Görev 1: Çocuklara verilen hayvan sevgisi eğitimleriyle ilgili metinde "Türkiye'de sokak hayvanlarının" ifadesinden "çalışmalar da var." ifadesine kadar uzanan kısmı aynen alıntılar mısın?

Eğitimci Ayşe Doğancı'nın köpeği Güllü, katıldığı eğitimlerdeki çocukların favorisi.
İLİŞKİLİ HABERLER
'O hayvan, canı acımaz ki' diyenler var
'O hayvan, canı acımaz ki' diyenler var
İlköğretim okullarına gidip, çocuklara hayvan sevgisi ve bilincini aşılamak için eğitim seminerleri veren gönüllü hayvan sever Ayşe Doğancı, bu eğitimlerin çok faydalı olduğunu söylüyor..
Türkiye'de sokak hayvanlarının durumu malum. İtilip kakılıyorlar, işkence görüyorlar, vahşice öldürülüyorlar. Asıl şaşırtıcı olan ise bu eziyetin failleri arasında kimi zaman çocuklara da rastlanabilmesi. "Küçücük bir çocuğun içinde nasıl bu kadar kin ve nefret olur?" diye sormadan edemiyor insan. Aslında bütün bunların sorumlusu çocuklar değil, eğitimsizlik. O çocuklara hayvanların da bir can taşıdığını, onların da canının acıyabileceğini, duyguları olduğunu birilerinin anlatması gerekiyor.
İşte bu yönde yapılan iyi çalışmalar da var.
Üsküdar Belediyesi yetkilileri ilçe sınırları içinde ilköğretim okullarına gidip, çocuklara hayvan sevgisi ve bilincini aşılamak amacıyla eğitim seminerleri veriyor. Geçen yıl ocak ayında başlayan seminerlerde ulaşılan okul sayısı 100'ü aşmış. Sokak hayvanlarının rehabilitasyonu kapsamında düzenlenen toplantılarda; Veteriner Hekim Sıtkı Uçar ve Sokak Hayvanları gönüllüsü Ayşe Doğancı tarafından öğrencilere; kuduz hastalığının ve sokak hayvanının ne olduğu, onlara nasıl davranılması gerektiği ve ısırılma durumunda yapılması gerekenler anlatılıyor.

Veri kümesi alıntıları:

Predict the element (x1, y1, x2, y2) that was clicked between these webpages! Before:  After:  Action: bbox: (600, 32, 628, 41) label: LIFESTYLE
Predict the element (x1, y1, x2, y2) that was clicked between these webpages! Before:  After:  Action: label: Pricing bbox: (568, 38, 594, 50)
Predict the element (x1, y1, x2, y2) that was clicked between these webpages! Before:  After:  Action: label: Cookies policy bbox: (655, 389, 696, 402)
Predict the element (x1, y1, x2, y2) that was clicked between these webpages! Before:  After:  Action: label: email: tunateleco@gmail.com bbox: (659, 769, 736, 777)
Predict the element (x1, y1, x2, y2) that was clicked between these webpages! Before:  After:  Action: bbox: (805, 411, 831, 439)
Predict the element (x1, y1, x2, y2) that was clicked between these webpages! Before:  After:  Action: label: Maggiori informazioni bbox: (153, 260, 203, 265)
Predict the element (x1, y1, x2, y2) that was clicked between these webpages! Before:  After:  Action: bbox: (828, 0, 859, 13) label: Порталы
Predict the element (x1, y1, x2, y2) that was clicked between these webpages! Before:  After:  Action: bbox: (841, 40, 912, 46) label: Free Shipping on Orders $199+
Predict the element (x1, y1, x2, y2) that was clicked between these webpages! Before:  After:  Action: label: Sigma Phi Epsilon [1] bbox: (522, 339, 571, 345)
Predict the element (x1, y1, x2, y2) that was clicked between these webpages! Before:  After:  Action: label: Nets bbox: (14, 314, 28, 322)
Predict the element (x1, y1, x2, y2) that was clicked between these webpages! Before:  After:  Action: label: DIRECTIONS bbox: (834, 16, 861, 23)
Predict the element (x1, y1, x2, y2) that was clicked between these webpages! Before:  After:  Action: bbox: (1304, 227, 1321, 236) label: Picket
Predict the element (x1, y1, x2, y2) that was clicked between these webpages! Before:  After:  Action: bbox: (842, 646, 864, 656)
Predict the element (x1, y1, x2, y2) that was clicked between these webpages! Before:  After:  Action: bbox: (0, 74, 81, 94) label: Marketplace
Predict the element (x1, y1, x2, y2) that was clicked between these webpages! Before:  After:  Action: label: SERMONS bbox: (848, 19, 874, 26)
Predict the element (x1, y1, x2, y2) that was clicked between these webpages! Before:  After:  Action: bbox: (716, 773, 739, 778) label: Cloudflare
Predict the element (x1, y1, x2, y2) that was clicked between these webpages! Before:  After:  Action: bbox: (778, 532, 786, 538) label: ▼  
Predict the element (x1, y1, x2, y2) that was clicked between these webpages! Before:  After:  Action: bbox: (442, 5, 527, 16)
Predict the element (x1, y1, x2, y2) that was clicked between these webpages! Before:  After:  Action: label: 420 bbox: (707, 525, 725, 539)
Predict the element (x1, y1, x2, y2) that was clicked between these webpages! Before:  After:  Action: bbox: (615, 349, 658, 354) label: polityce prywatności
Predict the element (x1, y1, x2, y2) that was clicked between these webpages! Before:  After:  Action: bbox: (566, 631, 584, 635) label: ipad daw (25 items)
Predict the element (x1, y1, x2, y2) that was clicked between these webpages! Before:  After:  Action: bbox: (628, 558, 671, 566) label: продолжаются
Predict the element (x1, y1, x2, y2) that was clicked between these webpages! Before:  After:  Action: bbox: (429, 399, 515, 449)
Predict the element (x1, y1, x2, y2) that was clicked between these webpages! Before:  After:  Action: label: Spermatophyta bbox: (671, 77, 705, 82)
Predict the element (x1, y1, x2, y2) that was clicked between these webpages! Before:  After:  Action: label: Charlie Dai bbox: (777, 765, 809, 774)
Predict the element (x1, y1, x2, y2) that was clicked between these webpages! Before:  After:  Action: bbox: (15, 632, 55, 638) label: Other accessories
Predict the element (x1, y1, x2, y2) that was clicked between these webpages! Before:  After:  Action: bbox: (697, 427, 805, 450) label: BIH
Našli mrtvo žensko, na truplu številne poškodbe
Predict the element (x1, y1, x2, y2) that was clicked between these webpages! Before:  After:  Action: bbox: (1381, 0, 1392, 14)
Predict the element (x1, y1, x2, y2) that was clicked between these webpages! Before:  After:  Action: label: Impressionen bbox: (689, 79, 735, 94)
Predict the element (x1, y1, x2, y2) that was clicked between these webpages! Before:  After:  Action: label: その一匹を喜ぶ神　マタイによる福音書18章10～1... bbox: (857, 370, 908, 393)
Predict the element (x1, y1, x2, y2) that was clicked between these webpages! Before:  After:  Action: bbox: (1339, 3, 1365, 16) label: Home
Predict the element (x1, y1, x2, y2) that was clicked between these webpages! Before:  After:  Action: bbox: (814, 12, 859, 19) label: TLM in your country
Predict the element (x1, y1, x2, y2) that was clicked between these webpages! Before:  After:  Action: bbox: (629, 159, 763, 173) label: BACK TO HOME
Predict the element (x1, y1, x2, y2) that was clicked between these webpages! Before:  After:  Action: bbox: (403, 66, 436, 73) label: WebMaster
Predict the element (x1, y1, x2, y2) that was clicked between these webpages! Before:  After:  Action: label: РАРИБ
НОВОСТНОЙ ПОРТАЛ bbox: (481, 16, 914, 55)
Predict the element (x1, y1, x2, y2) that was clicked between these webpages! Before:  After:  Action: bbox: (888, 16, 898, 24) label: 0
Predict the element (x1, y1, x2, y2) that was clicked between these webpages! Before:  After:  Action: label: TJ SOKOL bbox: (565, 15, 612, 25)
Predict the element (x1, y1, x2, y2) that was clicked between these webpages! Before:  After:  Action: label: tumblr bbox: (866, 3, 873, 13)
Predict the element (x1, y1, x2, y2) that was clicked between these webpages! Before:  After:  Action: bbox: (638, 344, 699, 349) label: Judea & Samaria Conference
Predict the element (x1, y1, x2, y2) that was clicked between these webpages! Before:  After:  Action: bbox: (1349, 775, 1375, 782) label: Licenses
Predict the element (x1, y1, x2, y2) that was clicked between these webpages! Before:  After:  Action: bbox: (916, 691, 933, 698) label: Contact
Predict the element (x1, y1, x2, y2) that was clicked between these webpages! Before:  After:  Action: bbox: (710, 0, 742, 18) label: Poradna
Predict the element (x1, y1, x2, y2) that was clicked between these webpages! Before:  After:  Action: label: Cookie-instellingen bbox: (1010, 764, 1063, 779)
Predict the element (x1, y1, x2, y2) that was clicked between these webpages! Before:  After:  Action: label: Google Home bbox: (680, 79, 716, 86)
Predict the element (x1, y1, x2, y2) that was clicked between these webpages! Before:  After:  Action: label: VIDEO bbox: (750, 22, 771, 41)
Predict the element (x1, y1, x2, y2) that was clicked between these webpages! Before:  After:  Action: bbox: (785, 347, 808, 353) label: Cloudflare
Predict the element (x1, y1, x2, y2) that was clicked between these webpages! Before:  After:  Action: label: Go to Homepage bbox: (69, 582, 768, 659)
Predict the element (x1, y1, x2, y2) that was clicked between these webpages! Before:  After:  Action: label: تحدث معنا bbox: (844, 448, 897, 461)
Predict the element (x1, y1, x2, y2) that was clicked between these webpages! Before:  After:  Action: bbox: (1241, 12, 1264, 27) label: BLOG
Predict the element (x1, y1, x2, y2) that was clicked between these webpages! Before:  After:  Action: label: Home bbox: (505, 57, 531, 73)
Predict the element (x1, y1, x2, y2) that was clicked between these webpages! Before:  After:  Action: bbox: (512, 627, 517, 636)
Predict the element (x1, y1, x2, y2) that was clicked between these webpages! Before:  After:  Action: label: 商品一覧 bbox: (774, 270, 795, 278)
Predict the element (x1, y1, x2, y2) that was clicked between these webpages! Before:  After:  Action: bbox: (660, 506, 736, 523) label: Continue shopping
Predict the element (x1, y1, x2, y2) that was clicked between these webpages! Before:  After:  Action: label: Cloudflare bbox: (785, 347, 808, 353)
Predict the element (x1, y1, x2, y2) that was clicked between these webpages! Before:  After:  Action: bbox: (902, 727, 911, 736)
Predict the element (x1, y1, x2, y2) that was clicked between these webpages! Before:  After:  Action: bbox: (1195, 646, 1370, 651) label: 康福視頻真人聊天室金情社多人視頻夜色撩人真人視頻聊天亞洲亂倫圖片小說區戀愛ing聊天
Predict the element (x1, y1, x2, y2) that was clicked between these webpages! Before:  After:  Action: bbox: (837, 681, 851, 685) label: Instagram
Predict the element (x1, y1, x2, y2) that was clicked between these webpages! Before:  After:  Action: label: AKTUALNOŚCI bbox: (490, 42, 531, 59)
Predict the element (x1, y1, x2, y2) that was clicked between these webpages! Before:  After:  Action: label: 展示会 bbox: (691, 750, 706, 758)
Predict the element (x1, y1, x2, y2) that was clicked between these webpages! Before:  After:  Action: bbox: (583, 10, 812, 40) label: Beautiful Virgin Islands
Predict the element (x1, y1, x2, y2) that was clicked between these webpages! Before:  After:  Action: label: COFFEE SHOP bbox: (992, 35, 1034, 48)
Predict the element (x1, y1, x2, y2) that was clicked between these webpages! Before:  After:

Görev 2: Kayıtlarda "24) label: 0" ifadesini içeren satırdan "Judea & Samaria Conference" ifadesini içeren satıra kadar, iki uç dahil, yalnızca bu satırları Sıra ve Satır sütunlarından oluşan bir Markdown tablosu olarak düzenler misin? Boş satırları dışarıda bırak.

Yazılı yanıt 1:
Türkiye'de sokak hayvanlarının durumu malum. İtilip kakılıyorlar, işkence görüyorlar, vahşice öldürülüyorlar. Asıl şaşırtıcı olan ise bu eziyetin failleri arasında kimi zaman çocuklara da rastlanabilmesi. "Küçücük bir çocuğun içinde nasıl bu kadar kin ve nefret olur?" diye sormadan edemiyor insan. Aslında bütün bunların sorumlusu çocuklar değil, eğitimsizlik. O çocuklara hayvanların da bir can taşıdığını, onların da canının acıyabileceğini, duyguları olduğunu birilerinin anlatması gerekiyor.
İşte bu yönde yapılan iyi çalışmalar da var.

Yazılı yanıt 2:
| Sıra | Satır |
|---|---|
| 1 | Predict the element (x1, y1, x2, y2) that was clicked between these webpages! Before:  After:  Action: bbox: (888, 16, 898, 24) label: 0 |
| 2 | Predict the element (x1, y1, x2, y2) that was clicked between these webpages! Before:  After:  Action: label: TJ SOKOL bbox: (565, 15, 612, 25) |
| 3 | Predict the element (x1, y1, x2, y2) that was clicked between these webpages! Before:  After:  Action: label: tumblr bbox: (866, 3, 873, 13) |
| 4 | Predict the element (x1, y1, x2, y2) that was clicked between these webpages! Before:  After:  Action: bbox: (638, 344, 699, 349) label: Judea & Samaria Conference |